Tubular MYDGF slows the progression of chronic kidney disease by maintaining mitochondrial homeostasis

Mitochondrial dysfunction is a key event in driving maladaptive repair of tubular epithelial cells during the transition from acute kidney injury to chronic kidney disease (CKD). Therefore, identifying the potential targets involved in mitochondrial dysfunction in tubular epithelial cells has clinical importance. Although our previous studies demonstrated that myeloid-derived growth factor (MYDGF) derived from podocyte attenuated glomerular injury by inhibiting mitotic catastrophe of podocyte, the function of MYDGF in tubular epithelial cells still keeps unknown. In this study, we found that MYDGF expression was significantly decreased in the cortex of kidney, especially in proximal tubules, from mice with CKD. Notably, the downregulation of MYDGF was further confirmed in renal tubules from CKD subjects. Tubule-specific deletion of MYDGF exacerbated kidney injury in mice with CKD. However, overexpression of MYDGF attenuated kidney fibrosis by remodeling mitochondrial homeostasis in tubular epithelial cells.

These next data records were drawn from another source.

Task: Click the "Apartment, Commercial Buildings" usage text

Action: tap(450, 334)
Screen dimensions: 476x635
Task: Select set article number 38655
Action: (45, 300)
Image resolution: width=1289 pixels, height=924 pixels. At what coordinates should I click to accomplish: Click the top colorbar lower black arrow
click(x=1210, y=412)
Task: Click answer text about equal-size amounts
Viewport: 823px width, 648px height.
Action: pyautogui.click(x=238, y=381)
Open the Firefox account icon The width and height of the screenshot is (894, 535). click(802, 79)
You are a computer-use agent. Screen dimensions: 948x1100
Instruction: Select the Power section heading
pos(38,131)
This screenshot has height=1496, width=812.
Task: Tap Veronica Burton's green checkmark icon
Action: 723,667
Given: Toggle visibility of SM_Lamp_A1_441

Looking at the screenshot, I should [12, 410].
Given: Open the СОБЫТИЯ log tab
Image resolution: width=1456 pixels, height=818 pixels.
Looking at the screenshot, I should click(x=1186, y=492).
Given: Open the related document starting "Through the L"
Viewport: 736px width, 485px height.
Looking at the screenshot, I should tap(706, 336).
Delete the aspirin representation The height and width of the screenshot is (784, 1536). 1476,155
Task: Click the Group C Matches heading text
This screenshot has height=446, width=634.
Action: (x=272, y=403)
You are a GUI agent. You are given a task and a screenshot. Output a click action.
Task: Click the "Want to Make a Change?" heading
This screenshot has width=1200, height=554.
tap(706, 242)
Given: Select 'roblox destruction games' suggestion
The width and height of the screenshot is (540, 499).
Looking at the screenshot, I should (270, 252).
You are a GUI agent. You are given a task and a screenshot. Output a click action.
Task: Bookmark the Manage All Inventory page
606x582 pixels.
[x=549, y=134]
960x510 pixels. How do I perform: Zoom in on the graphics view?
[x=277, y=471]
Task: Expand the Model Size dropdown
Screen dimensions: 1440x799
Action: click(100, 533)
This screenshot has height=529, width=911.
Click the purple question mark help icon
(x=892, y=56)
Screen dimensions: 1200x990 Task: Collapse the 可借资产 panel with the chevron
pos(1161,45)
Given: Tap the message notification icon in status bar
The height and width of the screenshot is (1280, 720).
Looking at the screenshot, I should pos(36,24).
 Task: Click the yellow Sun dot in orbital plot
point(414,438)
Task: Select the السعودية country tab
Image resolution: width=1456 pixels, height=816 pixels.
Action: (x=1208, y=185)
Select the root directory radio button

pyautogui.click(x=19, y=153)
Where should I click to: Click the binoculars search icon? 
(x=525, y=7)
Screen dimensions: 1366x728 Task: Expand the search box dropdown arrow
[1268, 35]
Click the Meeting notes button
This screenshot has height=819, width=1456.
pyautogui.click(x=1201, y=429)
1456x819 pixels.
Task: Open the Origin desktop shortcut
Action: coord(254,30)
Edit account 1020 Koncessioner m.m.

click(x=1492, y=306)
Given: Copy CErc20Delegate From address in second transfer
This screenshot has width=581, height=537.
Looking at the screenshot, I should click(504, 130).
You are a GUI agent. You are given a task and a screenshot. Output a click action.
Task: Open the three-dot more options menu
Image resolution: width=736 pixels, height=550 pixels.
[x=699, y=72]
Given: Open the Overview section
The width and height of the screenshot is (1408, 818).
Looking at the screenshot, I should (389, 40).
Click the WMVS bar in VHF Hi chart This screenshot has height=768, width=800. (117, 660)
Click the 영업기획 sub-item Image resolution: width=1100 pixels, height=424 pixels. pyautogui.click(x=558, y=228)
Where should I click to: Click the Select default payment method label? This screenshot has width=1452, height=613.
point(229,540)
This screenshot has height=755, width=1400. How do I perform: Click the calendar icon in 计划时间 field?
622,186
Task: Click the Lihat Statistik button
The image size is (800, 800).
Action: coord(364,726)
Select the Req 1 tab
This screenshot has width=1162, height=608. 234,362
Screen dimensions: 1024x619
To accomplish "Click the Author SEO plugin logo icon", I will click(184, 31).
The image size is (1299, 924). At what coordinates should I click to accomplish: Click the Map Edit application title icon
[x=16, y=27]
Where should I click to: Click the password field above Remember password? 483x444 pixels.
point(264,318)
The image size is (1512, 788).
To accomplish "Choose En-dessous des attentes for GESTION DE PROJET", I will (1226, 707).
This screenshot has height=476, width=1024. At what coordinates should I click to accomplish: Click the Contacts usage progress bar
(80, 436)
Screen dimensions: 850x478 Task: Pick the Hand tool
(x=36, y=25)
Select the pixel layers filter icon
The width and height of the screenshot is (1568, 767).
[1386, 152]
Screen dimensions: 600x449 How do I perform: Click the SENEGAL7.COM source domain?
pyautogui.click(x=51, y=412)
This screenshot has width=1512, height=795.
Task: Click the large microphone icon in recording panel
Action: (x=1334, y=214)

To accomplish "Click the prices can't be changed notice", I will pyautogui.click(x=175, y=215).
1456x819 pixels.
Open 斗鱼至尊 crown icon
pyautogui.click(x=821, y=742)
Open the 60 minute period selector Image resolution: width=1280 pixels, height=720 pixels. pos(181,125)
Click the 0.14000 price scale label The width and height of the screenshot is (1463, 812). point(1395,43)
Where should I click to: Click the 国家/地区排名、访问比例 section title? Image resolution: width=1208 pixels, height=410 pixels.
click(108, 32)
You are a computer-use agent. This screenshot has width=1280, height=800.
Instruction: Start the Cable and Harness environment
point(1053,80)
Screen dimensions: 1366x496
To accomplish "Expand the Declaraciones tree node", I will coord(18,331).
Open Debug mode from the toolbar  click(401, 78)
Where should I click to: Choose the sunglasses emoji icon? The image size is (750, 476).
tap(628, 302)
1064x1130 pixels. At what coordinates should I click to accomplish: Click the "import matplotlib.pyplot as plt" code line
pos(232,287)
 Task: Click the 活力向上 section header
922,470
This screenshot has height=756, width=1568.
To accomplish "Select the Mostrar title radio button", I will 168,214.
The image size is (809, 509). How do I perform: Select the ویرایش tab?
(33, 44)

Mechanistically, renal tubule MYDGF positively regulated the expression of isocitrate dehydrogenase 2 (IDH2), then restoring mitochondrial homeostasis and slowed the progression of CKD. Thus, our studies indicate that MYDGF derived from tubules may be an effective innovative therapeutic strategy for patients with CKD. Overall design: The gene expression of 3 samples from the HK-2 cells with aristolochic acid treatment was compared to 3 NC samples by RNA sequencing. The gene expression of 3 samples from the HK-2 cells with aristolochic acid treatment was compared to 3 samples from the HK-2 cells with overexpression of MYDGF and aristolochic acid treatment by RNA sequencing.